Altair is the sharp, bittersweet remembrance of a hard-won victory; Ezio is the dim regret of a man who might have been someone else. Desmond recalls them at the oddest moments—over breakfast, perhaps, or in the strange half-awareness just before he drifts asleep, or when Lucy smiles at him and says good morning, Desmond—any moment, really, and between one breath and the next he might feel the weight of all his ancestors pressing up against him like shadows.

It is not—entirely—a terrible thing. He is never alone, for one; there is always Altair's contemptuous snort to keep him company, or perhaps the memory of Ezio will crack a joke at some inopportune moment and Desmond will have to cough and pretend that he was not laughing when Lucy glances at him with her eyebrows raised; and he is always, always armed, even when he is not, because there is Altair coolly assessing the best positions from which to attack every time he enters a room and Ezio pointing out anything that might be picked up and used as a weapon.

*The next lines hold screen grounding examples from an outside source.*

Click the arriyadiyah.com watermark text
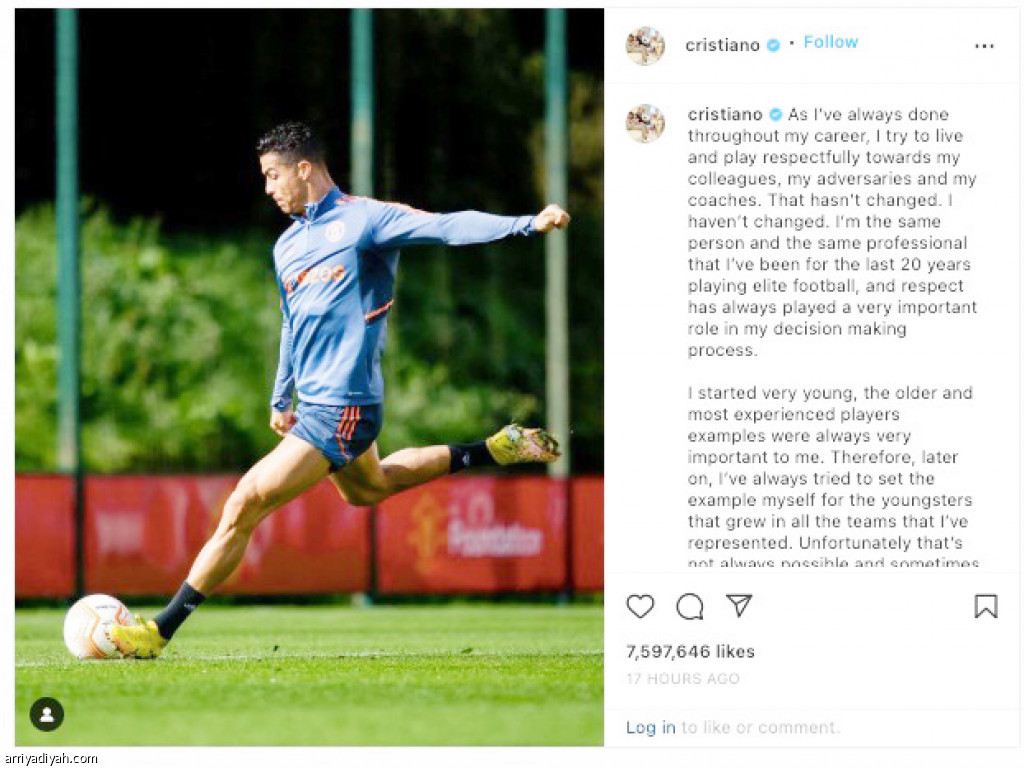Viewport: 1024px width, 768px height. (x=51, y=759)

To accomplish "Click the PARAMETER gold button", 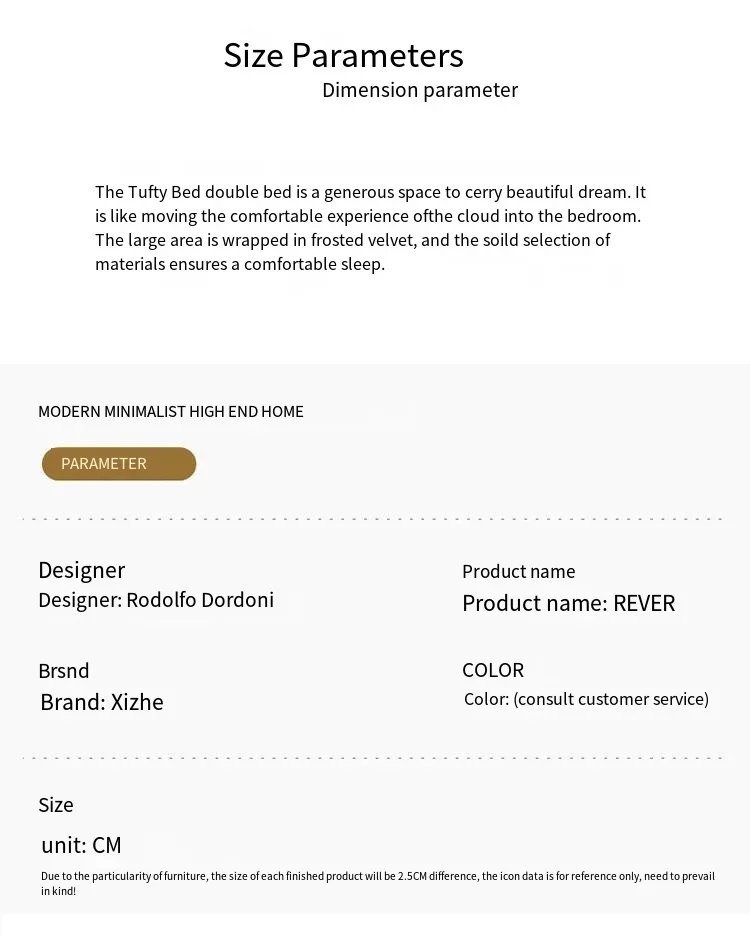I will pos(118,464).
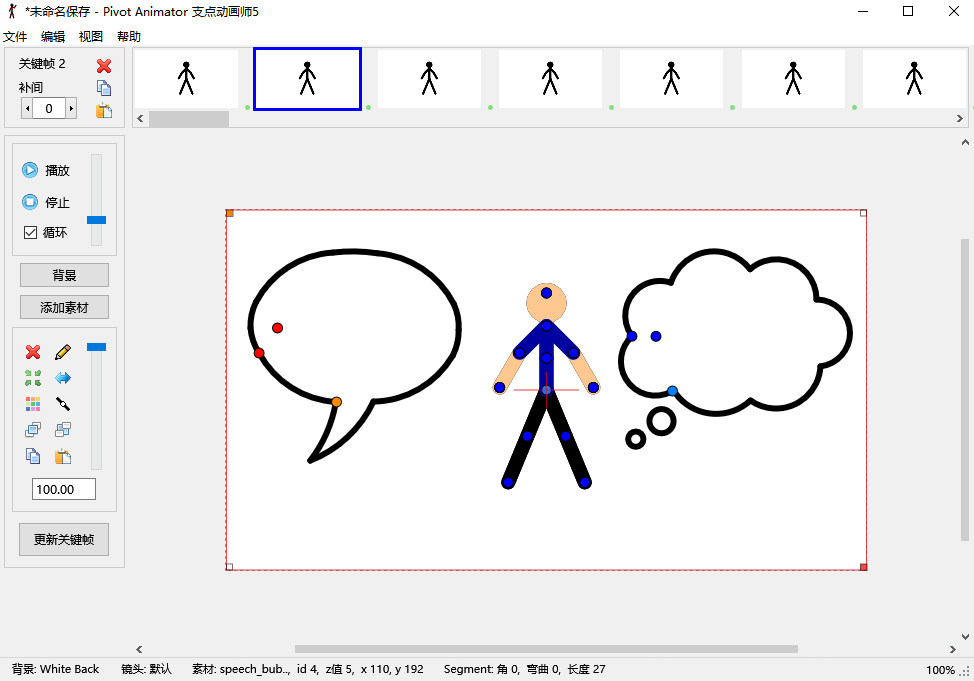Copy keyframe using copy icon

[103, 88]
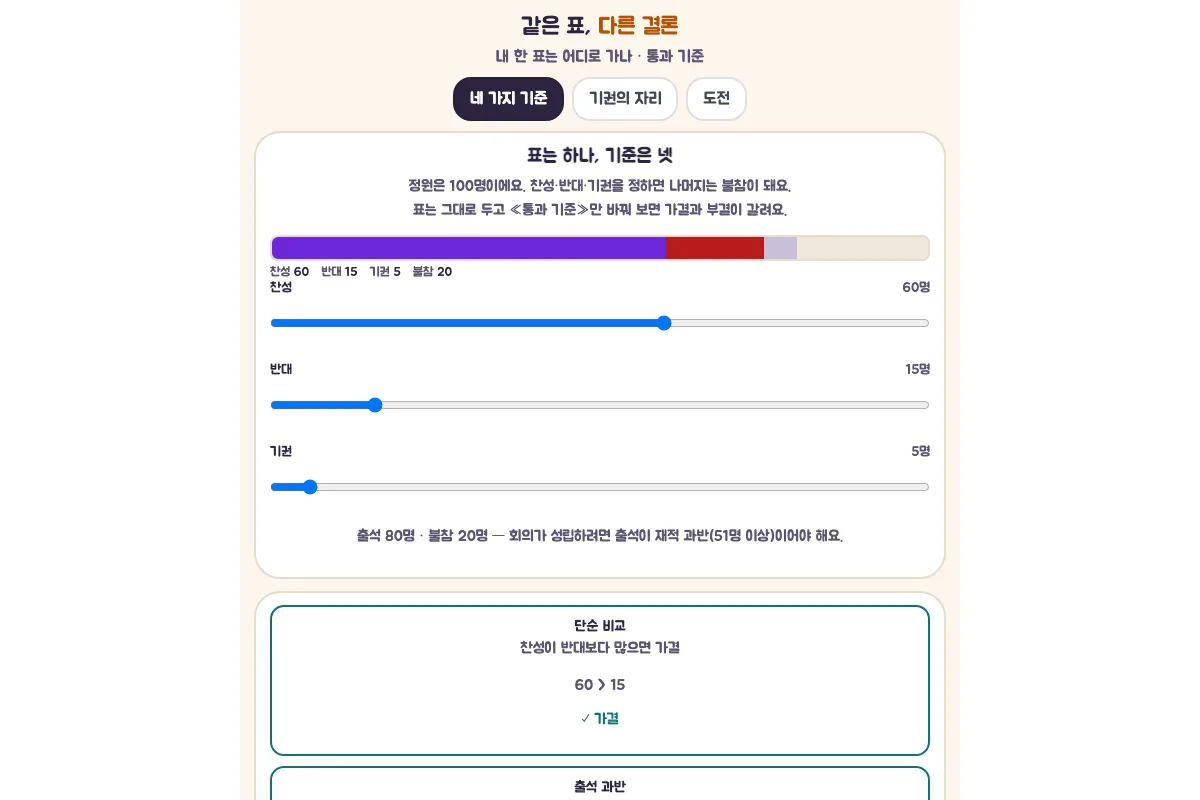Screen dimensions: 1200x800
Task: Click the 찬성 slider thumb
Action: 664,323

It is not entirely a terrible thing, but at times Desmond misses being alone. The bleeding effect, Lucy calls it, and explains it in such technical detail that he stops listening after the first few sentences; Altair and Ezio are the clearest, the brightest, because they have been dragged out into the forefront by the Animus, but there are others too—a low din at the back of Desmond's mind, a soft murmuring of half-heard voices, fragments of thought that he can almost comprehend if he squeezes his eyes shut and tries—

There are so many of them: hundreds, thousands, all the ancestors he has ever had stretching back millennia, and Desmond half-wishes that he could recall them all and half-wonders if he would go mad if he did. Most of them are distant, lost to space and time and other passions; it is the assassins who crowd in close against his mind, shadowed avatars of those who had gone before, and Desmond cannot decide if he wants to bring them into consciousness or not. There are men in robes of white and crimson and silver; there is a girl with a will like steel, a spray of scarlet flowers, death bristling against her fingertips like the touch of snowy feathers; there is a boy, barely grown, scrambling across the sun-drenched rooftops as the city bells toll; there is a woman with the heavy weight of a pistol on her hand and the sharp sting of smoke in her eyes and the carnage of some foreign battlefield laid out before her. (And there is Altair. And there is Ezio.)

And there is Desmond, who is wondering who he is, until the next breath comes and all the myriad voices fade out once more.


A/N: Ubisoft (jokingly, I hope!) said something along the lines of how they could theoretically do like 35 of these games. And then they mentioned a female protagonist in a WWII setting. So of course I had to write this, because, come on, doesn't anyone feel a little sorry for Desmond?